In celebration of Hispanic Heritage month, a recent discovery about Major Nathan S. Boynton, for whom the city of Boynton Beach was named, can be brought to light.
Recently I was helping a friend with some research on her family history, and I thought it might be interesting to see if I could find some more information on Major Boynton, who founded and owned the Boynton Hotel on the beach. I first found Major Boynton on the 1860 census, living near Cincinnati, Ohio. He was 23 and listed his profession as “Physician.” I had read he intended to study medicine after working in the grocery business (“mercantile”) for a few years. As the Civil War broke out, he returned to Michigan and enlisted in the cavalry. He rose in rank to Major, and mustered out in 1865, relocating to Marine City, Michigan. In the meantime, he married and started a family. On the 1870 census, he is listed as being an “editor” with wife Annie in the household along with children Charles, Annie, George and Frances.
He had purchased the local newspaper and served as editor. I did not find an 1880 census record for the family, and the 1890 census is pretty much gone, lost in a fire.

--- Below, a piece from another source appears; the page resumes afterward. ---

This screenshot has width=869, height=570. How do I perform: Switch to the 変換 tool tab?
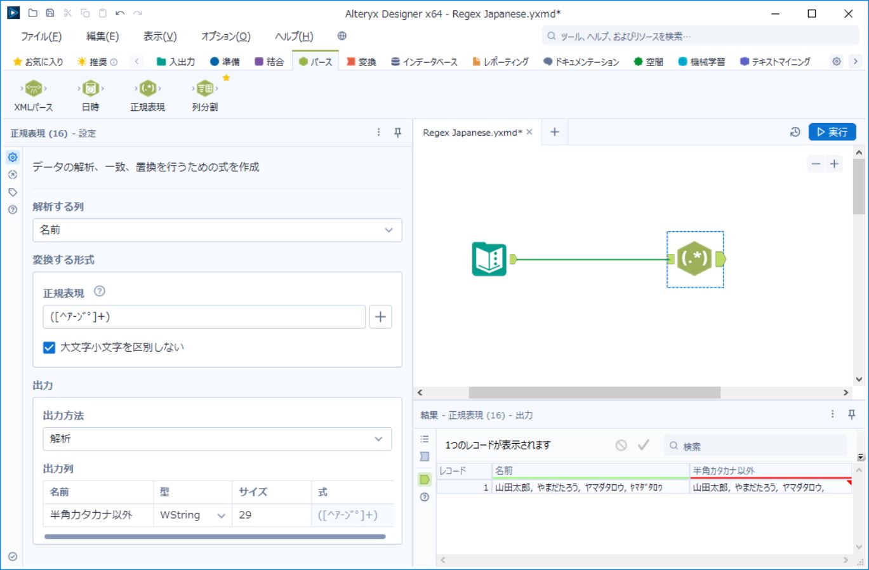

It was the 1900 census that presented some interesting information. Census forms changed over the years; one of the changes was the requirement to list the place of birth of the parents of each of the persons in the census. And in Major Boynton’s line on the census, place of birth for his mother was listed as Spain. I knew that Major Boynton’s wife was from Germany, but I had never heard his mother was born in Spain. A bit of looking found a biography of Major Boynton and it listed his mother as Frances Rendt Boynton, daughter of “Old Captain Lewis Rendt.” In looking at Captain Rendt, his actual name was Johann Ludwig Rendt, and he was born in 1773 in Germany. He was a Hessian soldier who had served in the British army. The British would “lease” entire battalions of Hessian soldiers to join their side in various conflicts; Captain Rendt had fought for the British in the war of 1812 against the United States. As part of his payment, he was granted land in the province of Ontario, very near the Michigan border. He married Joaquina Josephina Sophia Arliano from Cadiz, Spain and together they had eight children, born in Spain, Malta, and Canada. Among them was Frances Margaret Rendt, Major Boynton’s mother. She married Granville F. Boynton in Port Huron, Michigan. Granville died in 1845, and Frances remarried, to a Jonathan Graves. They had two sons together, who were half brothers to Major Boynton.
In today’s terms, that would make Major Boynton “Hispanic,” although such a categorization was unknown at the time. Major Boynton’s father was of English heritage, so Major Boynton certainly illustrates the melting pot of America as people of all lands sought its shores. You just never know what the census may reveal.